Court order: political setback for Naidu

Development comes in the midst of TDP president's ‘Rythu Poru Bata'

November 15, 2011 11:33 am | Updated November 17, 2021 12:32 am IST - HYDERABAD:

The A.P. High Court's order setting two key investigating agencies -- the CBI and the Enforcement Directorate -- and the market regulator, Securities & Exchanges Board of India (SEBI), after former Chief Minister N. Chandrababu Naidu is clearly a political setback for him.

This development came in the midst of the TDP president's ‘Rythu Poru Bata', a vigorous and determined effort by him through padayatras, to rejuvenate the party after the rebellion by a section of Telangana leaders. He had met with some success last week when he forayed into Khammam and Nalgonda districts without encountering protests from TRS activists.

Just ten weeks ago, Mr. Naidu had declared with a bit of fanfare his personal assets in an attempt to show he had nothing to hide and that he acquired all his assets through legal means. He said he wanted to set an example to other politicians by revealing his family's wealth totalling Rs.37.55 crore, most of which belonged to his wife N. Bhuvaneswari.

Besides, TDP leaders impleaded themselves in the case against Y.S. Jaganmohan Reddy which led to the High Court ordering a CBI inquiry against the Kadapa MP. The TDP took full credit for Mr. Jaganmohan Reddy's discomfiture. As in Mr. Naidu's case, the YSR Congress leader was in the midst of the ‘Odarpu yatra' when the bad news came in.

In fact, Mr. Naidu and his partymen have consistently attacked the late YSR and his associates. They brought out a book called “The Raja of Corruption”, thoroughly documenting all lapses of the late Chief Minister and, subsequently, another one titled, “The Mining Mafia”. All these helped the TDP to take a high moral ground on the issue of corruption, so much so that Mr. Naidu sat on a day's token fast to express solidarity with the anti-corruption crusader Anna Hazare during the latter's hunger strike in August.

Interestingly, the petitioner, Ms. Vijayamma, who is honorary president of YSR Congress, has levelled allegations that are similar to those that the TDP itself laid against her husband, the late YSR – ‘quid pro quo' in the government doling out largesse to individuals and institutions in return for pecuniary gains.

The CBI's mandate is to report whether the 187 documents furnished by Ms. Vijayamma are sufficient to show there was a prima facie case against Mr. Naidu.

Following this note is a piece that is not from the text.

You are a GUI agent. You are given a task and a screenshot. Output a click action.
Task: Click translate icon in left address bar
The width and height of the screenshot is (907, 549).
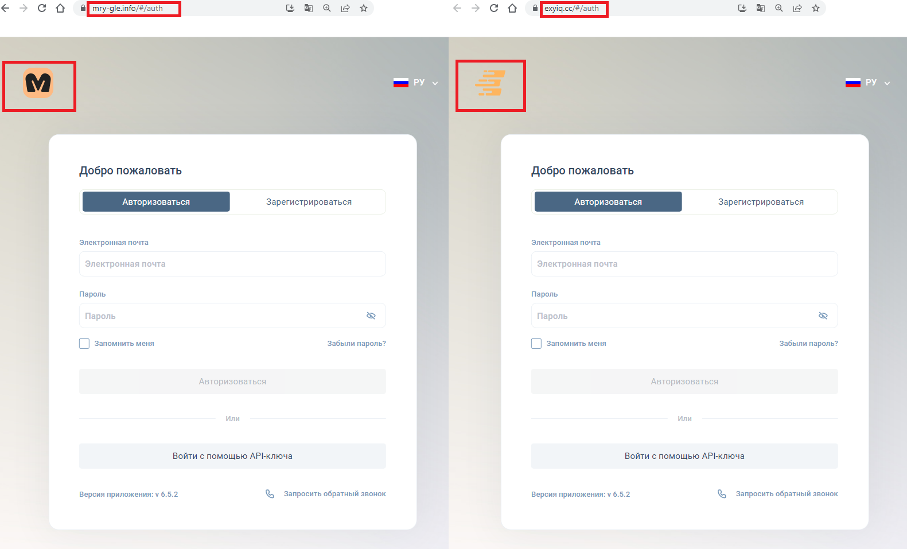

She alleged that the TDP president committed offences under the Prevention of Corruption Act, Prevention of Money Laundering Act, Indian Penal Code, Foreign Exchange Management Act (FEMA), Representation of the People Act, A.P. Land Grabbing Act and the Benami Transaction (Prohibition) Act.

The role of the Enforcement Directorate will be to investigate into the allegation that nearly 100 companies, “most of which were sham” were used as “conduits for passing of hawala money”.